Pretty surfaces, shallow depths
I'm reminded of why biopics generally fail when they attempt to present some objective truth about their subjects based on the subjective impressions of people that knew them: the inner lives of others, even that one person we are closer to than anyone else, remain mysteries to us. Control's Ian Curtis (Sam Riley) is composed of the recollections of his widow, Deborah Curtis, who shares co-writing credit and served as the film's executive producer. Like Hari in Solyaris who is incomplete because she's only a manifestation of Kris Kelvin's impressions of her, there appears to be nothing more to Ian than what Deborah believes to be the truth about him.
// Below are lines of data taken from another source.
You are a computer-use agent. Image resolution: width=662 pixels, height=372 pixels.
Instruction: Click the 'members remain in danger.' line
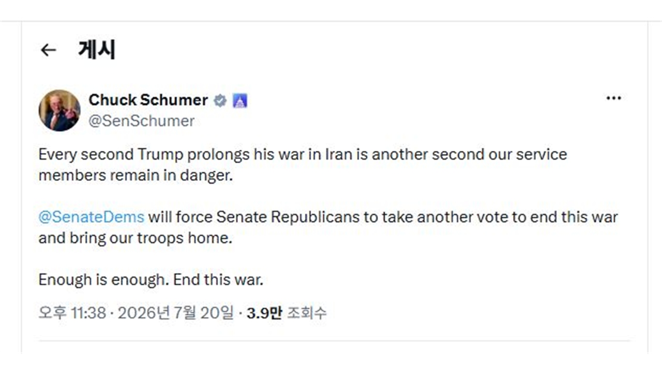[136, 175]
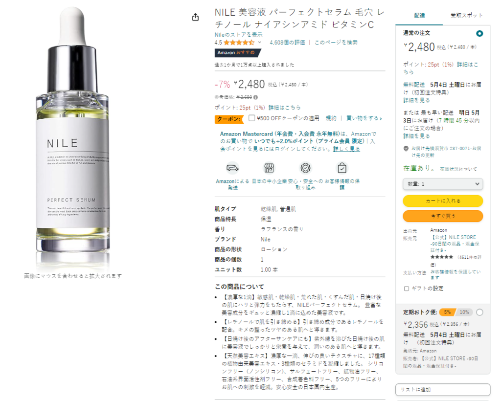The height and width of the screenshot is (401, 501).
Task: Click the Japanese small business store icon
Action: pos(269,168)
While Ian remains incomplete, Annik Honoré (Alexandra Maria Lara), the third party in this love triangle, is reduced to a cipher. We know nothing about her, and she appears to know nothing about Ian. Months into their relationship she implores him to open up by telling her his favorite film and color. That this conversation is the most intimate that they have beyond a clichéd marrying-young-is-a-mistake confession within hours of meeting, demonstrates how completely the deck is stacked against empathy for Annik and by consequence against understanding Ian's interest in Annik. The conclusion Control would have us draw is that Ian's tryst with Annik was the product of little more than base sexual desire muddled with repulsion at the banality of life with Housefrau Debbie Samantha Morton) and baby. This does a disservice to Ian, Annik and, ultimately, Deborah.